Dermatologic therapy with cardiotonic digitalis?

Department of Obstetrics and Gynecology and Department of Physiology and Pharmacology, West Virginia University School of Medicine, Morgantown, West Virginia

THE USE of the cardiotonic steroids known as digitalis to treat cardiac disease dates back to Hippocrates. Although the use of digitalis to treat heart disease has decreased considerably, it appears that this agent still plays a role in modern cardiology. The mechanism of action of digitalis has, for many years, been assumed to depend on its capacity to inhibit the plasmalemmal Na-K-ATPase. This inhibition would increase cytosolic sodium and, through alterations in Na/Ca exchange, effect an increase in cytosolic calcium, which in turn would render the primary physiological effect of this agent, increases in cardiac inotropy (2). Recently, this classical ionic signaling pathway has been challenged. The cardiotonic steroids appear to initiate a signal transduction pathway through the plasmalemmal Na-K-ATPase that does not depend on its ability to inhibit the enzymatic function of the pump. Rather, the inotropic effect of the interaction of cardiotonic steroids with the Na-K-ATPase appears to depend on the assembly of a macromolecular complex or Na-K-ATPase signalsome, consisting of the proteins caveolin-1, Src, and the epidermal growth factor receptor (EGFR) with the Na-K-ATPase (1, 3, 11). In fact, analogous to receptor tyrosine kinases, the binding of cardiotonic steroids appears to induce endocytosis of this signalsome in a clathrin-dependent manner (10). A variety of cellular and systemic physiological effects has been ascribed to the activation of either the classic ionic pathway or signalsome pathway in vivo, including regulation of cell proliferation, blood pressure, and renal sodium excretion (1, 6, 7). Elevations in endogenous digitalis-like compounds have been associated with hypertension, congestive heart failure, and the cardiomyopathy seen with experimental renal failure (8).

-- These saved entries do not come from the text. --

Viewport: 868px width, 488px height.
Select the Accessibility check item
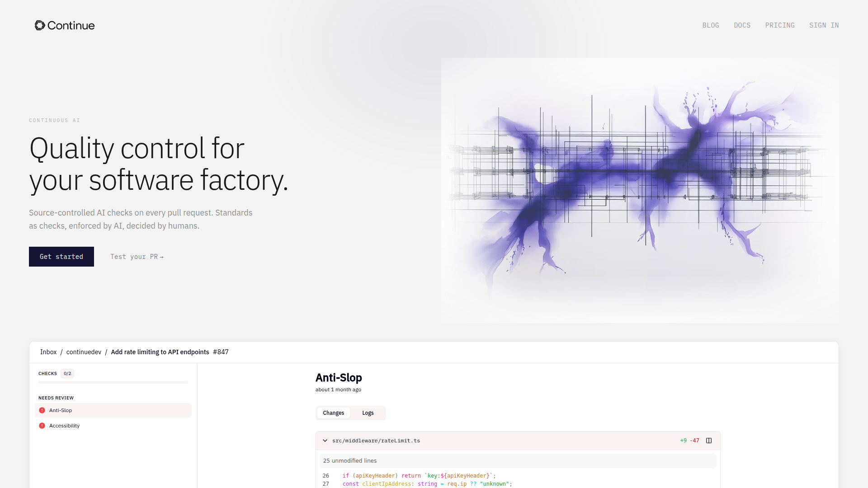[x=113, y=426]
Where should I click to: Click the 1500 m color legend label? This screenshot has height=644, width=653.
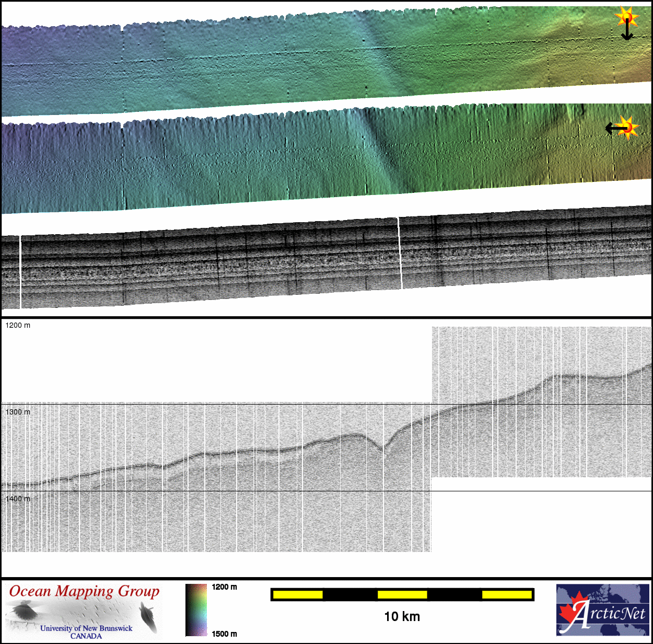point(224,634)
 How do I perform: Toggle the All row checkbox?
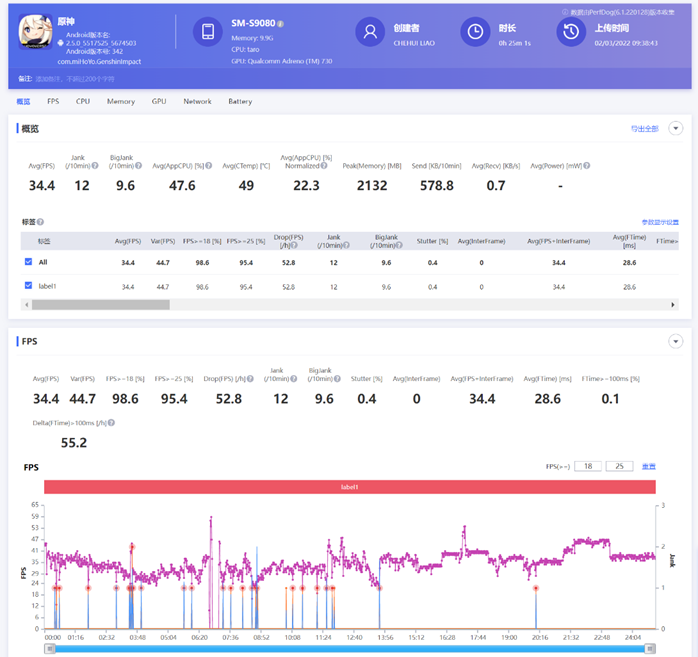pos(28,262)
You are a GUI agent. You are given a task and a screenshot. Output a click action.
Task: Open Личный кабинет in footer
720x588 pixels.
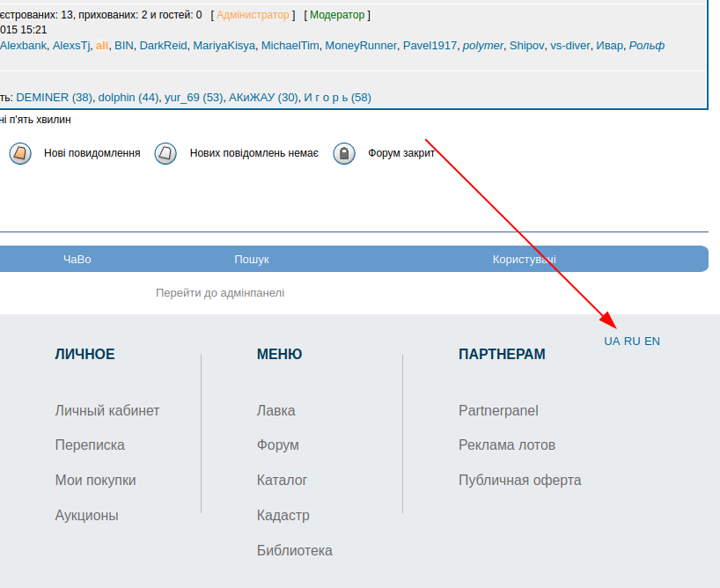click(x=107, y=411)
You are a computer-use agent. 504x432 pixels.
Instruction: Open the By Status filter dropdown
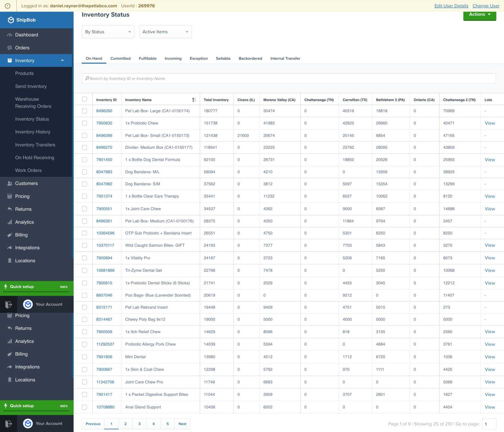coord(108,32)
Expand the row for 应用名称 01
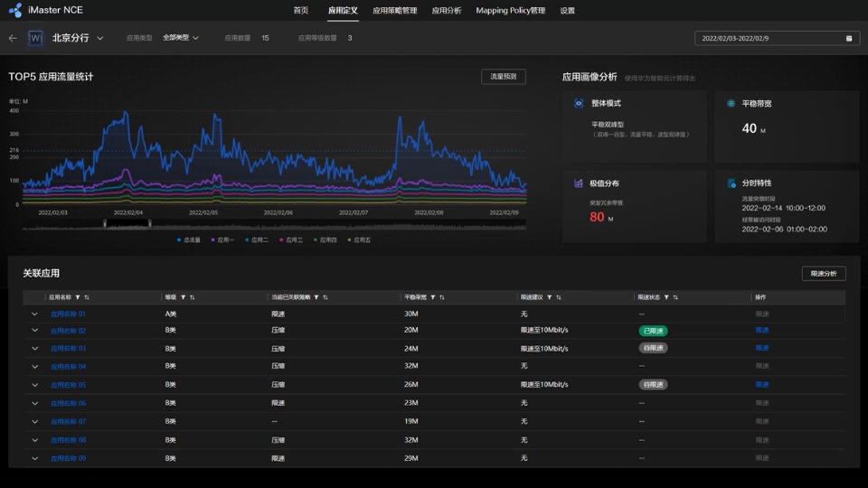The image size is (868, 488). click(35, 314)
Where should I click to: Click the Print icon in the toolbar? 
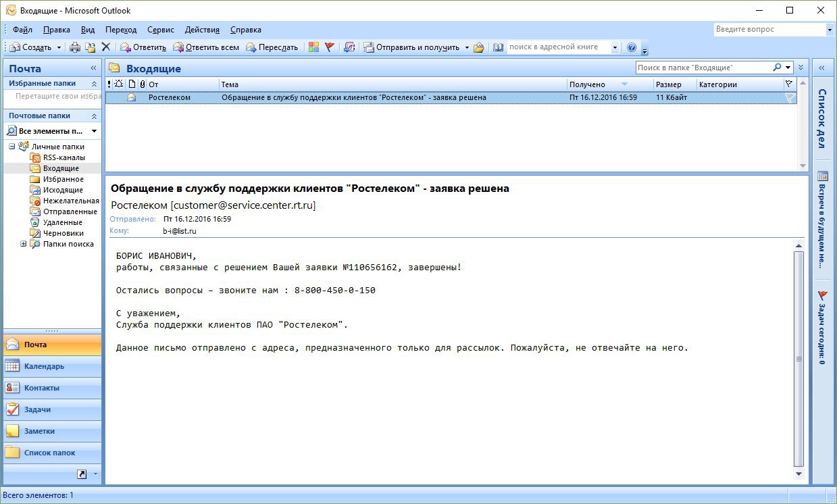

It is the presence of substantial fibrosis that accompanies the pathological cardiac hypertrophy which prompted the present study by El-Okdi et al. (5) in the Journal of Applied Physiology. The previous studies from this laboratory reported that the circulating concentrations of the cardiotonic steroid marinobufagenin correlated with the amount of cardiac fibrosis seen with experimental renal failure (8, 9). Moreover, this group demonstrated that the direct treatment of cultured cardiac fibroblasts with a variety of cardiotonic steroids induced substantial increases in collagen production in a manner that clearly involved signaling through the Na-K-ATPase signalsome but did not involve increases in transforming growth factor-β or Smad proteins (4, 9). In an effort to further investigate this phenomenon, in the present study El-Okdi and associates (5) exposed human dermal fibroblasts to relatively low concentrations of cardiotonic steroids and found marked increases in collagen production, molecular phenotypical alterations, as well as accelerated wound healing in an in vitro model. In what must be considered still rather preliminary experiments, they successfully extended this wound-healing observation to a rat model of surgical wounding. The authors go on to speculate that there may be other applications of this phenomenon. It seems obvious that even cosmetic applications might be possible.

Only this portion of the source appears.